回顾性分析2013年11月~2014年12月江西省人民医院(以下简称“我院”)神经内科住院的行全脑血管造影检查确诊为烟雾病的41例患者临床资料,其中男15例,女26例,平均年龄为(51.34±8.71)岁,上述患者行相关检查排除相关疾病,同时行全脑血管造影检查确诊为烟雾病,影像学评判标准选择Suzuki分期,2位神经内科医师分别单独进行判定,8例患者为早期(Suzuki分期1~2期),17例为中期(Suzuki分期3~4期),16例为晚期(Suzuki分期5~6期)。同时选择在我院诊治40例脑动脉粥样硬化患者为阳性对照,另选择我院20例健康体检者为正常对照。所选健康对照人员均为血象、血生化、常规心电图、胸片、腹部B超、经颅多普勒超声检查等上述检查项目正常的健康成人。

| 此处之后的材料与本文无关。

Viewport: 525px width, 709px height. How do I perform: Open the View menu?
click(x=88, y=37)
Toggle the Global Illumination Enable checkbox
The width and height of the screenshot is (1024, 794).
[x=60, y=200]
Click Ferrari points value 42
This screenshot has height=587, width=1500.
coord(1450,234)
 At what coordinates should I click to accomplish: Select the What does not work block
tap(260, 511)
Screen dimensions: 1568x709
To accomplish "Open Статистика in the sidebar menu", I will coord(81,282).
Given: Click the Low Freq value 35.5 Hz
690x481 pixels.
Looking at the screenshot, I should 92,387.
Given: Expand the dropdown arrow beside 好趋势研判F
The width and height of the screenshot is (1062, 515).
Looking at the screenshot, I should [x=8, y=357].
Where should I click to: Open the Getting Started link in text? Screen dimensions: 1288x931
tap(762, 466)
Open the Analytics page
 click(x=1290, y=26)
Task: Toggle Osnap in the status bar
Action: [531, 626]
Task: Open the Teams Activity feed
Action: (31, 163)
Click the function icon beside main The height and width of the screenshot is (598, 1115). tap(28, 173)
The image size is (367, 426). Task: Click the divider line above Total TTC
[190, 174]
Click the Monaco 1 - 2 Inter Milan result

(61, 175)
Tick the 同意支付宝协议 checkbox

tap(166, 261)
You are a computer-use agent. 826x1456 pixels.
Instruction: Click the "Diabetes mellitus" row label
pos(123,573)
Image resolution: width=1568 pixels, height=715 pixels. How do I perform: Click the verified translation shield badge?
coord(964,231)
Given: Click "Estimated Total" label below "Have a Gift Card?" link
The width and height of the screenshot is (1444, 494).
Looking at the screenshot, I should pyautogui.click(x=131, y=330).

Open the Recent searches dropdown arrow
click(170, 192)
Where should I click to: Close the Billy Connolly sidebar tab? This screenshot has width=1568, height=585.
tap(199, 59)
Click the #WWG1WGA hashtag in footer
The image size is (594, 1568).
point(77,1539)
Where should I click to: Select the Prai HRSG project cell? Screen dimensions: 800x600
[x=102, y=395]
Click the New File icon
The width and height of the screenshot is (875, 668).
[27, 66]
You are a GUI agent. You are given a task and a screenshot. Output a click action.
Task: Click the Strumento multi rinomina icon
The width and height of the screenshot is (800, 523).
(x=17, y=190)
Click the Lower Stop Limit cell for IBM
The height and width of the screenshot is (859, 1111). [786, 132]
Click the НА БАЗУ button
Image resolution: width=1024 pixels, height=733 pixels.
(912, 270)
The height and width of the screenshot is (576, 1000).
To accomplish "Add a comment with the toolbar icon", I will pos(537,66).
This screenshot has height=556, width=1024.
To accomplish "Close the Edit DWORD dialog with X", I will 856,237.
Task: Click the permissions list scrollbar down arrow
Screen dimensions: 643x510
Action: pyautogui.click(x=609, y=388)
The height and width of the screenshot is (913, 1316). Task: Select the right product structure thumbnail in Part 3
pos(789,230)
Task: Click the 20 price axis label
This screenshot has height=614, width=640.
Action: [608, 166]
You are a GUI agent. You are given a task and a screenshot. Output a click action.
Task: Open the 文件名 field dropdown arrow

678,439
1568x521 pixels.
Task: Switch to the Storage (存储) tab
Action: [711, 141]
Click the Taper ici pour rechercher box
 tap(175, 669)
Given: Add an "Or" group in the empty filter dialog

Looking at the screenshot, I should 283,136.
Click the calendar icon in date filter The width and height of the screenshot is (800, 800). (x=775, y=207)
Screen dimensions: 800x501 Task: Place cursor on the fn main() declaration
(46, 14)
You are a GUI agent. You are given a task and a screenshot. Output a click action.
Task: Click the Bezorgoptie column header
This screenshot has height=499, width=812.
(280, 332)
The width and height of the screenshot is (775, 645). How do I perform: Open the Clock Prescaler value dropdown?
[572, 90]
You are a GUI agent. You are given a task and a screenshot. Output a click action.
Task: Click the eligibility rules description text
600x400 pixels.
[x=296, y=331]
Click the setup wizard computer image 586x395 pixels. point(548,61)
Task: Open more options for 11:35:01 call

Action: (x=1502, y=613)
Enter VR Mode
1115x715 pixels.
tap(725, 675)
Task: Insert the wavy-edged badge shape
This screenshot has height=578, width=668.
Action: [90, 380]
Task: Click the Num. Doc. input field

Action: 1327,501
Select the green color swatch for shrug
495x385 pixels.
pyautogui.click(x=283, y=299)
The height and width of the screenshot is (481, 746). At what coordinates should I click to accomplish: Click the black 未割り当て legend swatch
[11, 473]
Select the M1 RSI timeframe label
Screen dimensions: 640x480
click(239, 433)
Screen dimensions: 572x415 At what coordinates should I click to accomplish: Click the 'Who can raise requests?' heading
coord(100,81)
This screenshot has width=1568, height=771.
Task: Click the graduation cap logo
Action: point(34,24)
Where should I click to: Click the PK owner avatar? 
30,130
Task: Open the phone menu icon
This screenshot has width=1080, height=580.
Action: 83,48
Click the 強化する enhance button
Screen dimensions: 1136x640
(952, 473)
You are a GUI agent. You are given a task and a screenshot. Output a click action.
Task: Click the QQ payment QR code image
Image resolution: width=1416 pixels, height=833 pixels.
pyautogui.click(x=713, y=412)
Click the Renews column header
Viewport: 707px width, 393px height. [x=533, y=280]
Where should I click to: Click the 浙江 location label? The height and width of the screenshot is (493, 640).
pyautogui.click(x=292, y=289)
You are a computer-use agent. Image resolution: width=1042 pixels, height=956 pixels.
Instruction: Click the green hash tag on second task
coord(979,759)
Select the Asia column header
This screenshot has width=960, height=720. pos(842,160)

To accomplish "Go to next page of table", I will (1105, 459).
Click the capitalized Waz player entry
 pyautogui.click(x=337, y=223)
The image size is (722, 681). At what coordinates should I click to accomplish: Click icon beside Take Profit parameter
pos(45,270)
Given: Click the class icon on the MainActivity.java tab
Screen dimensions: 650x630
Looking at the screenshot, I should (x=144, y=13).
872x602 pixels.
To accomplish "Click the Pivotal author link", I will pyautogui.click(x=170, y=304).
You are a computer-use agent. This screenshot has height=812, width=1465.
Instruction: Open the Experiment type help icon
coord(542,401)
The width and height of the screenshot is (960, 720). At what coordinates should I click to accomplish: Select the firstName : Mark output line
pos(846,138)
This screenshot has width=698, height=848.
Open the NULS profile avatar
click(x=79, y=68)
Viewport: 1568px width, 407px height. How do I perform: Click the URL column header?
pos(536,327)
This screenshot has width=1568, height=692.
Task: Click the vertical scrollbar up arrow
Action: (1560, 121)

烟雾病诊断标准:①颈内动脉(internal carotid artery,ICA)末端和/或大脑中动脉(middle cerebral artery,MCA)、大脑前动脉(anterior cerebral artery,ACA)起始端狭窄或闭塞;②其颅底可见烟雾状异常血管网;③病变为双侧性。

脑动脉粥样硬化诊断标准:①全脑血管检查发现血管管腔有狭窄;②排外肌纤维发育不良等其他原因所致血管管腔变化。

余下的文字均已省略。